▸ **Assignment**
Retype all the entries word for word, but omit the pictures.

[[ Stored data open ]]

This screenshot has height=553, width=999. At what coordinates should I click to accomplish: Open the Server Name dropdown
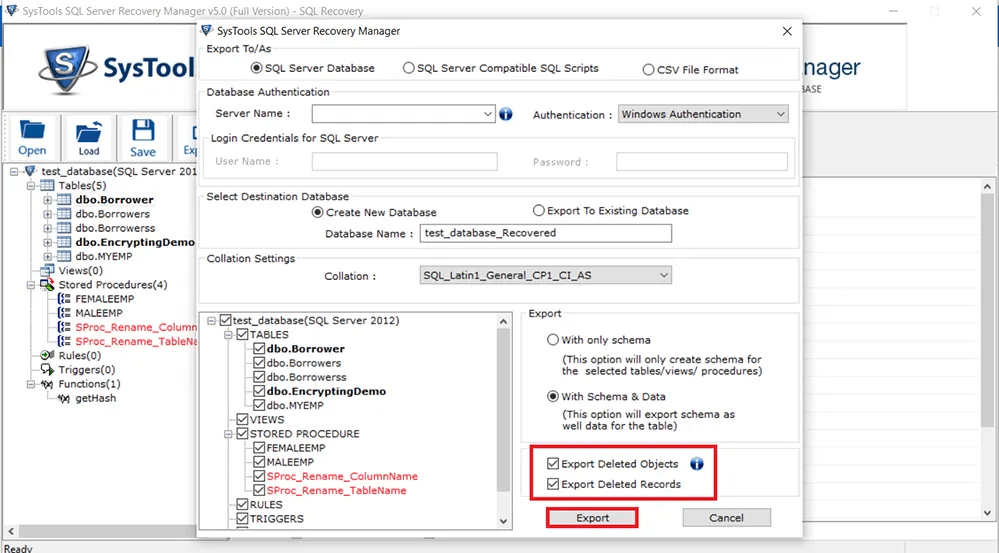pyautogui.click(x=487, y=114)
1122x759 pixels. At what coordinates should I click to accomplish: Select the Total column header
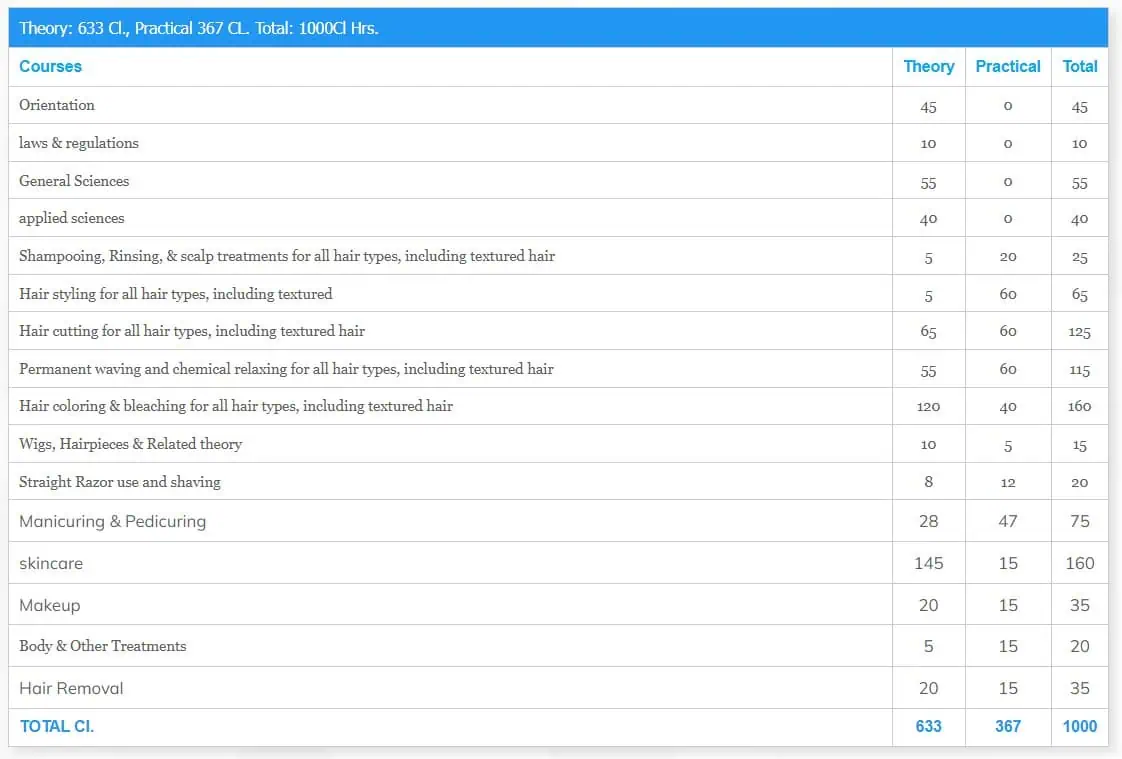pyautogui.click(x=1079, y=66)
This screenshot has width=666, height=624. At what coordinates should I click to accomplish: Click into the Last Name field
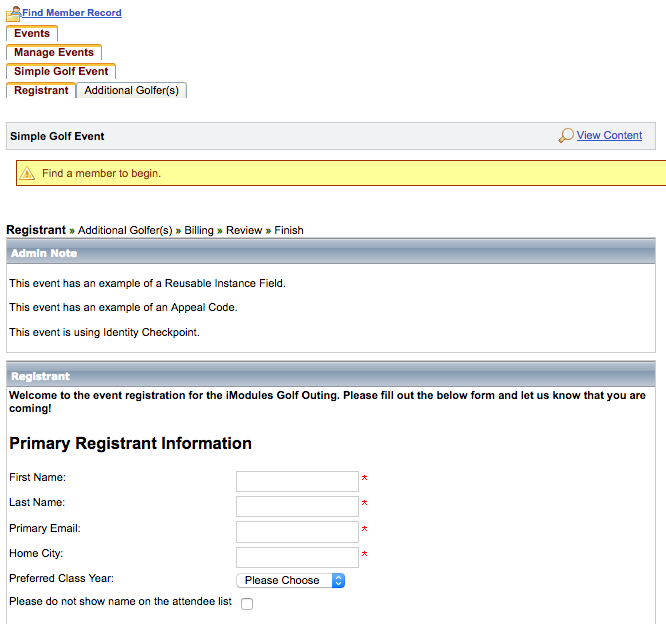297,506
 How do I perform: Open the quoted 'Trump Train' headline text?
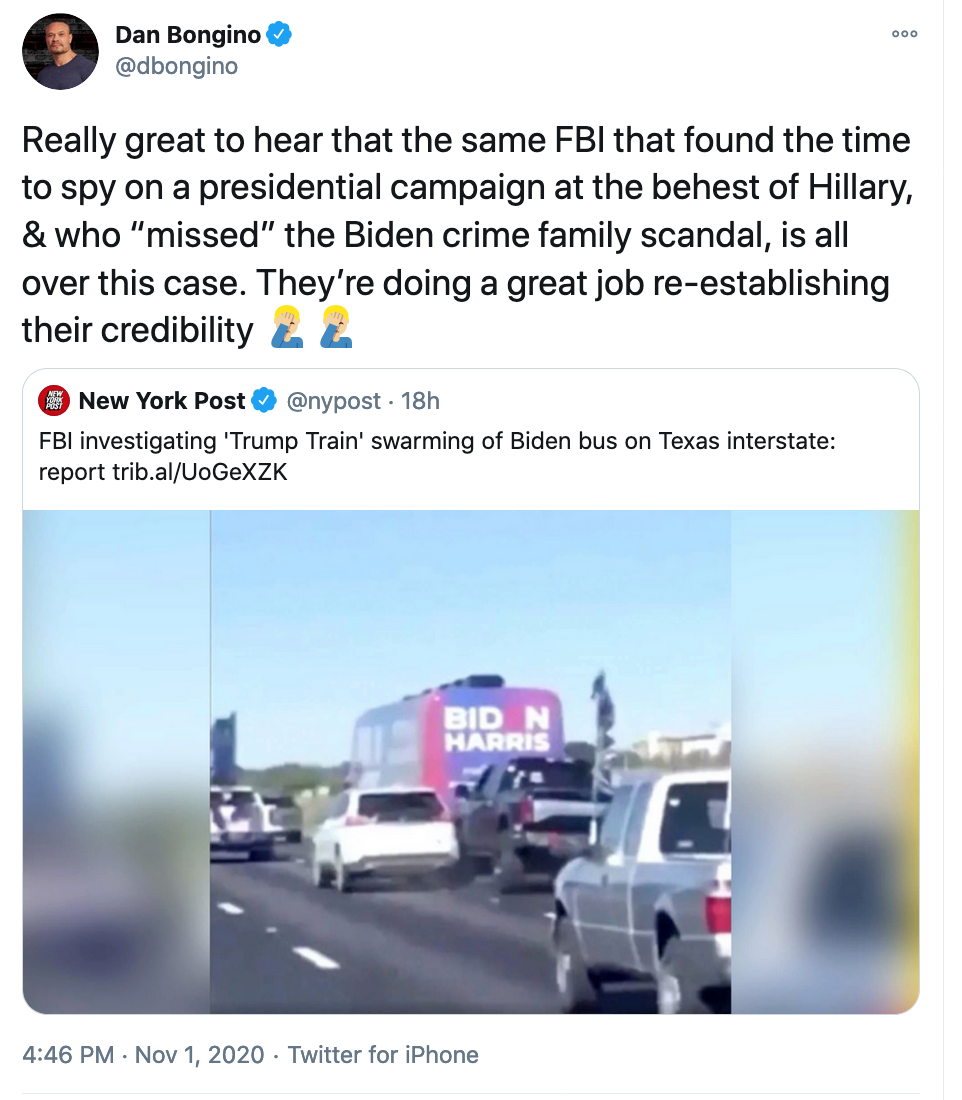click(x=435, y=442)
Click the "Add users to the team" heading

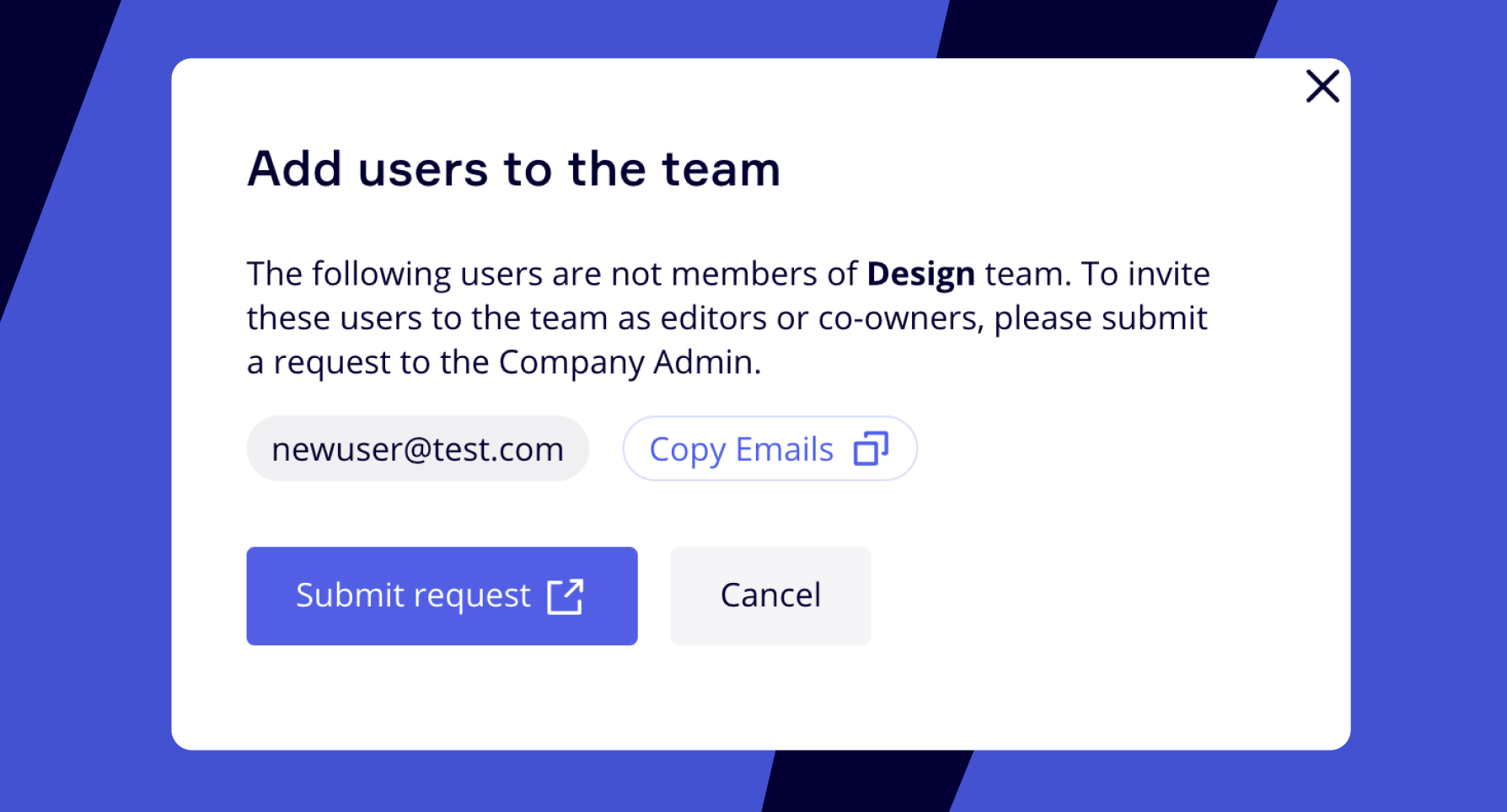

[[ Stored data closed ]]

▸ **Result**
This screenshot has height=553, width=999. At what coordinates should I click to accomplish: Open the Server Name dropdown
pyautogui.click(x=487, y=114)
1122x759 pixels. At what coordinates should I click to accomplish: Select the Total column header
pyautogui.click(x=1079, y=66)
This screenshot has width=666, height=624. At what coordinates should I click to accomplish: Click into the Last Name field
297,506
 How do I perform: Open the quoted 'Trump Train' headline text?
click(x=435, y=442)
Click the "Add users to the team" heading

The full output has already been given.